国連国際イエメン代表団のメリッサ・パーク委員は、イエメンでアラブ首長国連邦が管轄する勢力が「秘密の拘留センター」で行っているレイプ事件を文書化したと発言した。

国連、イエメンでの拷問やレイプ事件を報告

 

国連が主導して2017年12月に設けられ、イエメンでの人権侵害を監視および報告するために「著名な国際および地域の専門家」によって構成された3人の代表団は、第2報告を9月3日に発表した。

報告では、サウジアラビアとアラブ首長国連邦が先導する連合軍をはじめとする当事者たちが「戦争犯罪を犯した可能性があり」、「国際法に違反している」と強調された。

サウジアラビアとアラブ首長国連邦の空爆によって民間人が殺害されていると強調された報告では、この両国が民間人から意図的に食料を奪って同国を飢きんに引きずり込んでいるとされた。また、フーシ派も都市を爆撃したり、子どもを兵士として利用したり、イランもフーシ派に武器を供給している可能性があると報告された。

イエメン代表団唯一の女性委員であるパーク委員は、報告に関してアナドル通信社に発言し、イエメンの公式記録では1万人ほどとされている民間人の死亡は真実を反映していないと指摘した。

パーク委員は、同国で戦争が続き、アクセスが制限されていることから正確な民間人の死亡数は予測できていないと述べた。

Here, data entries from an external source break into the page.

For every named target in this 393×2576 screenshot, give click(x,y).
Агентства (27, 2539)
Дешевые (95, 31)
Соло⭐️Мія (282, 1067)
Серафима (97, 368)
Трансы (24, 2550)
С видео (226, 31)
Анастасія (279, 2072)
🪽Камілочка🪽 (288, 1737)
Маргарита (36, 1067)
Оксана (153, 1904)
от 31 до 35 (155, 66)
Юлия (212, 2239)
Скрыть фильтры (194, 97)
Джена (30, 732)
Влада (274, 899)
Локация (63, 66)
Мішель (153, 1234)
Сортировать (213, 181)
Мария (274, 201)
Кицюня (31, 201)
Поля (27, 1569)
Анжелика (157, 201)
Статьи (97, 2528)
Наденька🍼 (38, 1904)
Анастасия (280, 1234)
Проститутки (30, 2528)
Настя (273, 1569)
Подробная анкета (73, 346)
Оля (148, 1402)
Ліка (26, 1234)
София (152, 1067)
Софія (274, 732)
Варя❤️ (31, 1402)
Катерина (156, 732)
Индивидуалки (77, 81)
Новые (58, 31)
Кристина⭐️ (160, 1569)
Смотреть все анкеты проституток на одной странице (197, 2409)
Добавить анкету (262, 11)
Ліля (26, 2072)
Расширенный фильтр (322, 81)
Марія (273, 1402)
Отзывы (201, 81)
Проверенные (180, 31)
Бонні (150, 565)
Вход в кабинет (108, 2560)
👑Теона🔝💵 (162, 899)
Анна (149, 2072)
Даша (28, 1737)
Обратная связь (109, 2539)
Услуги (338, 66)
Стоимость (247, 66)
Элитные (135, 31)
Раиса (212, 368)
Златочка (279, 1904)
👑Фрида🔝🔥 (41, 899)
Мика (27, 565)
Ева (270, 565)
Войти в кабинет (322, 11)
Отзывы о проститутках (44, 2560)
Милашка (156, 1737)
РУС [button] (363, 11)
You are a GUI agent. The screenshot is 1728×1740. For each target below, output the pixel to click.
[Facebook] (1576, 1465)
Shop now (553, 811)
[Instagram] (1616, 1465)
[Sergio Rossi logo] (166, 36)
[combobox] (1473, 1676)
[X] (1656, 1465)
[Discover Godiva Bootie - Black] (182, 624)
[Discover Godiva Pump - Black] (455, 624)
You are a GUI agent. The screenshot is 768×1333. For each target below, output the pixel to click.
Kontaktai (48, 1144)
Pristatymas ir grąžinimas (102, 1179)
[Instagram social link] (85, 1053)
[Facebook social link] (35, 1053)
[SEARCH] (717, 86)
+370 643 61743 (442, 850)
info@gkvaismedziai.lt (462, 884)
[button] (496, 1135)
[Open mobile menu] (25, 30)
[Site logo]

パーク委員は、現在イエメン人2410万人、つまり人口の80パーセントが生き残るために人道支援を必要としていると述べた。

パーク委員は、名前を伏せてアメリカ、イギリス、フランスをはじめとするサウジアラビアやアラブ首長国連邦に武器を販売している諸国に呼びかけ、「これらの国は紛争当事者への武器販売をやめるべきである」と述べた。

イエメンでフーシ派も含む紛争当事者が一部アクセスが困難な地域に「秘密の拘留センター」を設立していると明かしたパーク委員は、

「女性も含む収監者に拷問が行われている。時にはこれらの収監者に性的暴行が加えられている。アラブ首長国連邦が支援する勢力のレイプ事件も文書化した」と話した。

国際社会にイエメンで戦争犯罪を犯した者たちを問責するよう呼びかけたパーク委員は、

「これは即座に実施されるべきである。なぜなら、この戦争の唯一の被害者は罪なきイエメン国民だからである。今こそ国際社会が何かをすべき時なのである」と話した。